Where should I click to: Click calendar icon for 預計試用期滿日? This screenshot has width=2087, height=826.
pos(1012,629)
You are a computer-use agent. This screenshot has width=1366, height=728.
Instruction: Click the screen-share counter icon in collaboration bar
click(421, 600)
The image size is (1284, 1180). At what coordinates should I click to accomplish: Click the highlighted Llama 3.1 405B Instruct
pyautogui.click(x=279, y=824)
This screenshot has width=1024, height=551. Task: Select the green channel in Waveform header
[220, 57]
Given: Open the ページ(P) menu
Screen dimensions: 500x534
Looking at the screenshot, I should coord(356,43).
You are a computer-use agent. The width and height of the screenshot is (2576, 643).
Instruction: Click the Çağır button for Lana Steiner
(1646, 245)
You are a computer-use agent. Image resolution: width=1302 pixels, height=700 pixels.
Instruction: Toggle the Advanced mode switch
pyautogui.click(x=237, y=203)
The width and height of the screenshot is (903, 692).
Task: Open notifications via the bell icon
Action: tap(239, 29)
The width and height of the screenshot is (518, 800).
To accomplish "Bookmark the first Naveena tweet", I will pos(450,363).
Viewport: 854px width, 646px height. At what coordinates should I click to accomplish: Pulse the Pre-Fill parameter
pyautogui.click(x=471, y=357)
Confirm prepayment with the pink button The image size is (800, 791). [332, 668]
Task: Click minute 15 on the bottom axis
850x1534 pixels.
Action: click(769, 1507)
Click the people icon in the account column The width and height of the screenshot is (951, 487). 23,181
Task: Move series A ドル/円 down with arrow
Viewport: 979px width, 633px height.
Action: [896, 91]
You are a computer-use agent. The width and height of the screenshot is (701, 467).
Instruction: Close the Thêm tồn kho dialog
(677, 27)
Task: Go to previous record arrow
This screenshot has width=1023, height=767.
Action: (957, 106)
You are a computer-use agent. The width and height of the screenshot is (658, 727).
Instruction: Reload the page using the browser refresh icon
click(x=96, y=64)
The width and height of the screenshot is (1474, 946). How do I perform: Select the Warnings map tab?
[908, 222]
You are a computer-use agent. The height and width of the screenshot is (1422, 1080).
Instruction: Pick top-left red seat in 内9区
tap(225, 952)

***

_The task_
Please rewrite these rows with "computer-use agent" swapped for "desktop agent" and everything else left the same.

_Solution to the exercise_
Where should I click to: Click calendar icon for 預計試用期滿日? This screenshot has width=2087, height=826.
pos(1012,629)
You are a desktop agent. This screenshot has width=1366, height=728.
Instruction: Click the screen-share counter icon in collaboration bar
click(421, 600)
The image size is (1284, 1180). At what coordinates should I click to accomplish: Click the highlighted Llama 3.1 405B Instruct
pyautogui.click(x=279, y=824)
This screenshot has width=1024, height=551. Task: Select the green channel in Waveform header
[220, 57]
Given: Open the ページ(P) menu
Screen dimensions: 500x534
Looking at the screenshot, I should coord(356,43).
You are a desktop agent. The width and height of the screenshot is (2576, 643).
Instruction: Click the Çağır button for Lana Steiner
(1646, 245)
You are a desktop agent. Image resolution: width=1302 pixels, height=700 pixels.
Instruction: Toggle the Advanced mode switch
pyautogui.click(x=237, y=203)
The width and height of the screenshot is (903, 692).
Task: Open notifications via the bell icon
Action: tap(239, 29)
The width and height of the screenshot is (518, 800).
To accomplish "Bookmark the first Naveena tweet", I will pos(450,363).
Viewport: 854px width, 646px height. At what coordinates should I click to accomplish: Pulse the Pre-Fill parameter
pyautogui.click(x=471, y=357)
Confirm prepayment with the pink button The image size is (800, 791). [332, 668]
Task: Click minute 15 on the bottom axis
850x1534 pixels.
Action: click(769, 1507)
Click the people icon in the account column The width and height of the screenshot is (951, 487). 23,181
Task: Move series A ドル/円 down with arrow
Viewport: 979px width, 633px height.
Action: [896, 91]
You are a desktop agent. The width and height of the screenshot is (701, 467).
Instruction: Close the Thêm tồn kho dialog
(677, 27)
Task: Go to previous record arrow
This screenshot has width=1023, height=767.
Action: (957, 106)
You are a desktop agent. The width and height of the screenshot is (658, 727).
Instruction: Reload the page using the browser refresh icon
click(x=96, y=64)
The width and height of the screenshot is (1474, 946). How do I perform: Select the Warnings map tab?
[908, 222]
You are a desktop agent. The height and width of the screenshot is (1422, 1080).
Instruction: Pick top-left red seat in 内9区
tap(225, 952)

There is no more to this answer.